- Senanayake in 2008

Personal details
- Born: 21 June 1948 Colombo, Ceylon
- Died: 24 August 2024 (aged 76)
- Party: United National Party
- Occupation: Politician

= Rukman Senanayake =

Sri Lankan politician (1948–2024)

Rukman Senanayake (21 June 1948 – 24 August 2024) was a Sri Lankan politician. A Cabinet Minister of Environment and Natural Resources from 2002 to 2004 and Member of Parliament for Kegalle District, he was a Vice Leader of the United National Party.

==Early life and family==
Rukman Senanayake was born on 21 June 1948 as the third son of Robert Parakrama Senanayake and Swarna Neela Senanayake, both cousins of the Senanayake family, a prominent political family that dominated the post-independence years of Sri Lanka. His paternal grandfather, D. S. Senanayake was the first Prime Minister of Ceylon and his maternal grandfather, F. R. Senanayake, elder brother of D. S. Senanayake, was a leading figure in the Ceylonese independence movement. His paternal uncle, Dudley Senanayake, served as Prime Minister of Ceylon for four terms, and his maternal uncle, R.G. Senanayake served as the Cabinet Minister of Trade and Commerce during the period 1952–53, and also during the period 1956–60 in SWRD Bandaranaike's government. His father, Robert Senanayake, was the Chairman of Freudenberg & Co. (Ceylon) Ltd., which owned Freudenberg Shipping Agencies and the Toyota dealership in Ceylon. He had one elder brother, Devinda, and two sisters, Ranjini and Yasmin. The family hailed from Bothale Walawwa in Mihirigama. He was educated at S. Thomas' College, Mount Lavinia.

==Political career==
Senanayake first entered the Parliament of Sri Lanka in 1973 from the United National Party, representing the Dedigama electorate following the death of his uncle, Dudley Senanayake.
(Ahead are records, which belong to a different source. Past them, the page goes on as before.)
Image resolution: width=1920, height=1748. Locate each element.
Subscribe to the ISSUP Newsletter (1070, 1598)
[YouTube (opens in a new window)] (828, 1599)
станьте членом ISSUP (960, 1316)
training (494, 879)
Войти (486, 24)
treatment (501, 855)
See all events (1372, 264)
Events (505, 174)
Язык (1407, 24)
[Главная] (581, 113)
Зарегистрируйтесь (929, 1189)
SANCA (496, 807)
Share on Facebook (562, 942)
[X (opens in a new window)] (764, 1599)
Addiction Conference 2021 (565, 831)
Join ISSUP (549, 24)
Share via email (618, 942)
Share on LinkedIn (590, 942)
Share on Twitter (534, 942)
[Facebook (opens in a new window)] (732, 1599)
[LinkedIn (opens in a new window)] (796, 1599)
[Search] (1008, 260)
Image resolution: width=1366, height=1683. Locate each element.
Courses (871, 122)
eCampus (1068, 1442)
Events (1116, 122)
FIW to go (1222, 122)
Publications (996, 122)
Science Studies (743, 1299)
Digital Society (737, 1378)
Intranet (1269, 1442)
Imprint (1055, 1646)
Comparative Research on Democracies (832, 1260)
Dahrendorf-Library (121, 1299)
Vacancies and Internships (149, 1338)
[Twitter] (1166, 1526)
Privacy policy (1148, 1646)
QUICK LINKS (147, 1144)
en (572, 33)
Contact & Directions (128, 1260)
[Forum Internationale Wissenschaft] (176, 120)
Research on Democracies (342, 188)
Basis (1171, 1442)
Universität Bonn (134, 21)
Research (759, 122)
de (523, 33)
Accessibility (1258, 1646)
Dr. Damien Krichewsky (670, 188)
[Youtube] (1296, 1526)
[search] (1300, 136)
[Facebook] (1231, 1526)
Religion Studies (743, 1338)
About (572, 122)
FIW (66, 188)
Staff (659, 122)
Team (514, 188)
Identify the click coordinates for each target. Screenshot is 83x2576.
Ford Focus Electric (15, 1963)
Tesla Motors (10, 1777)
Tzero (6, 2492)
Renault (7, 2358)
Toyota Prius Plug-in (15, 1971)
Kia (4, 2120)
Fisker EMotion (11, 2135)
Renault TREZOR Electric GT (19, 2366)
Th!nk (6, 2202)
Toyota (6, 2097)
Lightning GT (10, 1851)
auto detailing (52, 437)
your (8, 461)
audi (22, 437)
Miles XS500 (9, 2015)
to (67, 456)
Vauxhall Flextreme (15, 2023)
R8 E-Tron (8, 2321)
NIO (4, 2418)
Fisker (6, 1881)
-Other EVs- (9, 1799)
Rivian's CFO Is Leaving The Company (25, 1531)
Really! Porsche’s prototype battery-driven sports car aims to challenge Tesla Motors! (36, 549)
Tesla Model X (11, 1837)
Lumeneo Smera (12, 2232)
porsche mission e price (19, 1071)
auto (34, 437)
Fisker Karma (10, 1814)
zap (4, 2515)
He remained a Member of Parliament until 1977 but did not contest the 1977 General Elections. He formed the Eksath Lanka Janatha Party in 1987 and contested to the Kegalle District unsuccessfully through it in the 1989 General Election. In 1990 he rejoined the United National Party. In 1994, Senanayake entered Parliament from the United National Party for the second time. He remained a Member of Parliament, representing the Polonnaruwa District until 2001. Again, in 2001, he entered Parliament from Kegalle District and was appointed Cabinet Minister of Environment and Natural Resources in the United National Party government. Senanayake held the portfolio of Cabinet Minister until 2004. He re-entered Parliament in the 2004 General Elections. He was appointed the United National Party Chairman in 2007 and Vice Leader in 2008. In the 2010 General Election his name was in the National List of the United National Party but he was not appointed to the Parliament following the General Election. He contested through the United National Party for the Kegalle District in the 2015 General Election and did not receive enough preferetial votes to enter Parliament.

==Death==
Senanayake died on 24 August 2024, at the age of 76.